My journey into blogging as a career began Friday. I purchased this site, I purchased several books and every book basically stated the same thing…when it comes to being an online influence and building a brand. Numbers matter. Brands and other collaborators will not take your seriously if you don’t have a following. I started out around 558 Instagram followers but some brands won’t even look at you until you have 1k. I want this to be career, I’m trying to make this my life. ..all the time. I finally found my calling and I have this desire to succeed unlike any I’ve ever had before… on Monday I posted to my personal Facebook account “by this time next week I will have 1k followers” (I’m very big on prayer and placing positive energy and thoughts into the universe I wholeheartedly believe if you believe in yourself and work hard you can accomplish anything…

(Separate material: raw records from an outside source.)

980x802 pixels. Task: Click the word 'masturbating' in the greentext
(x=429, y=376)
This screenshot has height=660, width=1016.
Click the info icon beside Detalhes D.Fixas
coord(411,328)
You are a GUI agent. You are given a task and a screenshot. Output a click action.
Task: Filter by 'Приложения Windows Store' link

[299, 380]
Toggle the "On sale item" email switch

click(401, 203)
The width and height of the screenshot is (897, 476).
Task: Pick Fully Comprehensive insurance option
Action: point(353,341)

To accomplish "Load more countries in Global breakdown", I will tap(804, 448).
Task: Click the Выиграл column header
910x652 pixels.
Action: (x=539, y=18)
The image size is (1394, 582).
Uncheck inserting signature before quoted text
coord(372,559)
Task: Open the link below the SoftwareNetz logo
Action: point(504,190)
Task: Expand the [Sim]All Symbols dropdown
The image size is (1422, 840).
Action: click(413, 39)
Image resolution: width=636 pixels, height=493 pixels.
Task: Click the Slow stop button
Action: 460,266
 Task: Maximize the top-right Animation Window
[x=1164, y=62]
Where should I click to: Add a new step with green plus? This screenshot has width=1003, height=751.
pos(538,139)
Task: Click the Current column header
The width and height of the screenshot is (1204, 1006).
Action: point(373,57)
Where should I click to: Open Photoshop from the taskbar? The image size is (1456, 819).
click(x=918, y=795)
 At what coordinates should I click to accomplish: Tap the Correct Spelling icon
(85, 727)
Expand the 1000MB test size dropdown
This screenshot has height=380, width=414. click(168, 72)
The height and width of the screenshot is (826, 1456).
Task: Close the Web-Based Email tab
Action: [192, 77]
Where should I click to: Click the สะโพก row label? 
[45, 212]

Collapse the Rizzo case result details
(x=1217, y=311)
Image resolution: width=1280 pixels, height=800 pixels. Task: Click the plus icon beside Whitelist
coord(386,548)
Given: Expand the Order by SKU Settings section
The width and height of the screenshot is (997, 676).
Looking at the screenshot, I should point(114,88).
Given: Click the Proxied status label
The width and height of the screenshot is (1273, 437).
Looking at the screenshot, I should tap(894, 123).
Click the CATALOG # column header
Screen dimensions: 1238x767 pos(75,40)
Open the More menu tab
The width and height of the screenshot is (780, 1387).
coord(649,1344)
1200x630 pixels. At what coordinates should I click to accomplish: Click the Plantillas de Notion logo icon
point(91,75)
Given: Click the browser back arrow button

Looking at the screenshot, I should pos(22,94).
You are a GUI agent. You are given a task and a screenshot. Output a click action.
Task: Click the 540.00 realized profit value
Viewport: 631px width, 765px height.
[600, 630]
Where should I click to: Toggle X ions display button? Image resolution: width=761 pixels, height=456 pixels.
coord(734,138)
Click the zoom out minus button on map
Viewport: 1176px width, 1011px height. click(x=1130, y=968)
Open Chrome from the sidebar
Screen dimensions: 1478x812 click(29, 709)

That being said when I set a goal I become
Obsessed with it. It’s 305am in California, lifetime is on in the background, I’m sandwiched between my fiancé and toddler with dimmer than dim iPhone, editing photos, networking, downloading every piece of literature I can find on organically growing your Instagram following. I don’t just want numbers. I want people to interact with me. I’m doing this because I genuinely love social media. I’ve made lasting friendships, met my fiancé through social media, social media is literally my whole life. I have folders dedicated to memes (countless memes…I’m the meme and .gif queen HUNTY 💅🏿) I slide in my online buddies DM’s I really enjoy myself online so I want to find followers that do the same. I never knew all the time and effort that goes into brand marketing, brand building and creating blog. To be honest with you since I’ve made the goal I’ve gained 72 followers! But I have never worked so hard in my life!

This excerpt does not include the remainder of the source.